[Start of section]

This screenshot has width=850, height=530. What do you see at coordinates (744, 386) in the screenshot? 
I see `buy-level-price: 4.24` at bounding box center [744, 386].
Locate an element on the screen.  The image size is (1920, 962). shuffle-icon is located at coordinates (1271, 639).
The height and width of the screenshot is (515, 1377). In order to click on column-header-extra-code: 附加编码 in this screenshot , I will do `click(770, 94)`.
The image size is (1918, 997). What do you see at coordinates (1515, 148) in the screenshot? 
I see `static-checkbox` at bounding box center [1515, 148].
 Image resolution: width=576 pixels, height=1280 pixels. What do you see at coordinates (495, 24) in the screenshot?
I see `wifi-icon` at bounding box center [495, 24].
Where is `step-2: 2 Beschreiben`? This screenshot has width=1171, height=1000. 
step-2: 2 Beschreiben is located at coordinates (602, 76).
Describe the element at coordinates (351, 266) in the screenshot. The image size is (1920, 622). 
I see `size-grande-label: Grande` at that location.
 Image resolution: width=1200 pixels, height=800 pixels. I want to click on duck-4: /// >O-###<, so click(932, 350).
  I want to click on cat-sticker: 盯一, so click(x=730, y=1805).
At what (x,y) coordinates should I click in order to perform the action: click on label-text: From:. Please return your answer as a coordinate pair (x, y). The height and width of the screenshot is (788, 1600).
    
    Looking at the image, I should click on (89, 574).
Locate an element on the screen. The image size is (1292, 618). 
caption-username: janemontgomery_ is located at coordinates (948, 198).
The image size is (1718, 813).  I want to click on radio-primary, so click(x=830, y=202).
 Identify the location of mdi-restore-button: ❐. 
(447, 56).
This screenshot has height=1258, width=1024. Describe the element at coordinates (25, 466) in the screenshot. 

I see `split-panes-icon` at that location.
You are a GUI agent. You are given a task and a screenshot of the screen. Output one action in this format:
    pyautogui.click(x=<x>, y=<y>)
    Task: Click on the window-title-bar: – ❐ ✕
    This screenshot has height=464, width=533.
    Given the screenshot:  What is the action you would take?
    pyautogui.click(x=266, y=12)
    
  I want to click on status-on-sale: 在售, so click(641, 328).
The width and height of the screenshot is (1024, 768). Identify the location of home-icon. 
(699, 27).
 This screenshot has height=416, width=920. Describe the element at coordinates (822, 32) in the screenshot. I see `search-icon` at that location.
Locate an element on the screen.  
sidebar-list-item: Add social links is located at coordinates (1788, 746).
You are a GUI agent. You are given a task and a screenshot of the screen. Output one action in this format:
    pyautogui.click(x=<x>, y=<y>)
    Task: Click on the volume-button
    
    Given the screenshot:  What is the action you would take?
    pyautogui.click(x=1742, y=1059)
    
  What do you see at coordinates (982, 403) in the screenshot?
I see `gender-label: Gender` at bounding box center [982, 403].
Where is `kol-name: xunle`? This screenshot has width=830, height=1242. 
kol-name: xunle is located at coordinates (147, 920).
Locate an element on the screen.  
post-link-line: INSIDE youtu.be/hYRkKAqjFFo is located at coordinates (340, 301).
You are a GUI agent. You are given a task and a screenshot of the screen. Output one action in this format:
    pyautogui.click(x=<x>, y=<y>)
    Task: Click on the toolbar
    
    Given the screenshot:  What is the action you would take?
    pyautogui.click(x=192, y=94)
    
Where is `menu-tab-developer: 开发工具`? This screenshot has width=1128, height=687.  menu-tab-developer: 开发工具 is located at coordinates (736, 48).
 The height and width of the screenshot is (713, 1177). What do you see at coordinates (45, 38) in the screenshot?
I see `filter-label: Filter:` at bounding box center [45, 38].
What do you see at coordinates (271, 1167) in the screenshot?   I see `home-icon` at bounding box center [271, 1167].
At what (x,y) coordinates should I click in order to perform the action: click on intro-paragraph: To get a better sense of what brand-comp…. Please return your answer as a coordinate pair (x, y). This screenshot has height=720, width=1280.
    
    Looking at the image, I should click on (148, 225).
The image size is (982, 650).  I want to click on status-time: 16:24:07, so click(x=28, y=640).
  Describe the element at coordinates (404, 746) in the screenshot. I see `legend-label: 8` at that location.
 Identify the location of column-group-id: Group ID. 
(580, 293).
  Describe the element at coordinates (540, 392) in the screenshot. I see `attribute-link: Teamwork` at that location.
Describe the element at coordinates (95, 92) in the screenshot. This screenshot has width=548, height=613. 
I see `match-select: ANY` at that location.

[End of section]

§ **Your goal**
Copy all of the records above verbatim, line by line.

§ **Output for this task**
This screenshot has width=850, height=530. What do you see at coordinates (744, 386) in the screenshot? 
I see `buy-level-price: 4.24` at bounding box center [744, 386].
Locate an element on the screen.  The image size is (1920, 962). shuffle-icon is located at coordinates (1271, 639).
The height and width of the screenshot is (515, 1377). In order to click on column-header-extra-code: 附加编码 in this screenshot , I will do `click(770, 94)`.
The image size is (1918, 997). What do you see at coordinates (1515, 148) in the screenshot? 
I see `static-checkbox` at bounding box center [1515, 148].
 Image resolution: width=576 pixels, height=1280 pixels. What do you see at coordinates (495, 24) in the screenshot?
I see `wifi-icon` at bounding box center [495, 24].
Where is `step-2: 2 Beschreiben`? This screenshot has width=1171, height=1000. 
step-2: 2 Beschreiben is located at coordinates (602, 76).
Describe the element at coordinates (351, 266) in the screenshot. The image size is (1920, 622). 
I see `size-grande-label: Grande` at that location.
 Image resolution: width=1200 pixels, height=800 pixels. I want to click on duck-4: /// >O-###<, so click(932, 350).
  I want to click on cat-sticker: 盯一, so click(x=730, y=1805).
At what (x,y) coordinates should I click in order to perform the action: click on label-text: From:. Please return your answer as a coordinate pair (x, y). The height and width of the screenshot is (788, 1600).
    
    Looking at the image, I should click on (89, 574).
Locate an element on the screen. The image size is (1292, 618). 
caption-username: janemontgomery_ is located at coordinates (948, 198).
The image size is (1718, 813).  I want to click on radio-primary, so click(x=830, y=202).
 Identify the location of mdi-restore-button: ❐. 
(447, 56).
This screenshot has height=1258, width=1024. Describe the element at coordinates (25, 466) in the screenshot. 

I see `split-panes-icon` at that location.
You are a GUI agent. You are given a task and a screenshot of the screen. Output one action in this format:
    pyautogui.click(x=<x>, y=<y>)
    Task: Click on the window-title-bar: – ❐ ✕
    This screenshot has height=464, width=533.
    Given the screenshot:  What is the action you would take?
    pyautogui.click(x=266, y=12)
    
  I want to click on status-on-sale: 在售, so click(641, 328).
The width and height of the screenshot is (1024, 768). Identify the location of home-icon. 
(699, 27).
 This screenshot has height=416, width=920. Describe the element at coordinates (822, 32) in the screenshot. I see `search-icon` at that location.
Locate an element on the screen.  
sidebar-list-item: Add social links is located at coordinates (1788, 746).
You are a GUI agent. You are given a task and a screenshot of the screen. Output one action in this format:
    pyautogui.click(x=<x>, y=<y>)
    Task: Click on the volume-button
    
    Given the screenshot:  What is the action you would take?
    pyautogui.click(x=1742, y=1059)
    
  What do you see at coordinates (982, 403) in the screenshot?
I see `gender-label: Gender` at bounding box center [982, 403].
Where is `kol-name: xunle`? This screenshot has width=830, height=1242. 
kol-name: xunle is located at coordinates (147, 920).
Locate an element on the screen.  
post-link-line: INSIDE youtu.be/hYRkKAqjFFo is located at coordinates (340, 301).
You are a GUI agent. You are given a task and a screenshot of the screen. Output one action in this format:
    pyautogui.click(x=<x>, y=<y>)
    Task: Click on the toolbar
    
    Given the screenshot:  What is the action you would take?
    pyautogui.click(x=192, y=94)
    
Where is `menu-tab-developer: 开发工具`? This screenshot has width=1128, height=687.  menu-tab-developer: 开发工具 is located at coordinates (736, 48).
 The height and width of the screenshot is (713, 1177). What do you see at coordinates (45, 38) in the screenshot?
I see `filter-label: Filter:` at bounding box center [45, 38].
What do you see at coordinates (271, 1167) in the screenshot?   I see `home-icon` at bounding box center [271, 1167].
At what (x,y) coordinates should I click in order to perform the action: click on intro-paragraph: To get a better sense of what brand-comp…. Please return your answer as a coordinate pair (x, y). This screenshot has height=720, width=1280.
    
    Looking at the image, I should click on (148, 225).
The image size is (982, 650).  I want to click on status-time: 16:24:07, so click(x=28, y=640).
  Describe the element at coordinates (404, 746) in the screenshot. I see `legend-label: 8` at that location.
 Identify the location of column-group-id: Group ID. 
(580, 293).
  Describe the element at coordinates (540, 392) in the screenshot. I see `attribute-link: Teamwork` at that location.
Describe the element at coordinates (95, 92) in the screenshot. This screenshot has width=548, height=613. 
I see `match-select: ANY` at that location.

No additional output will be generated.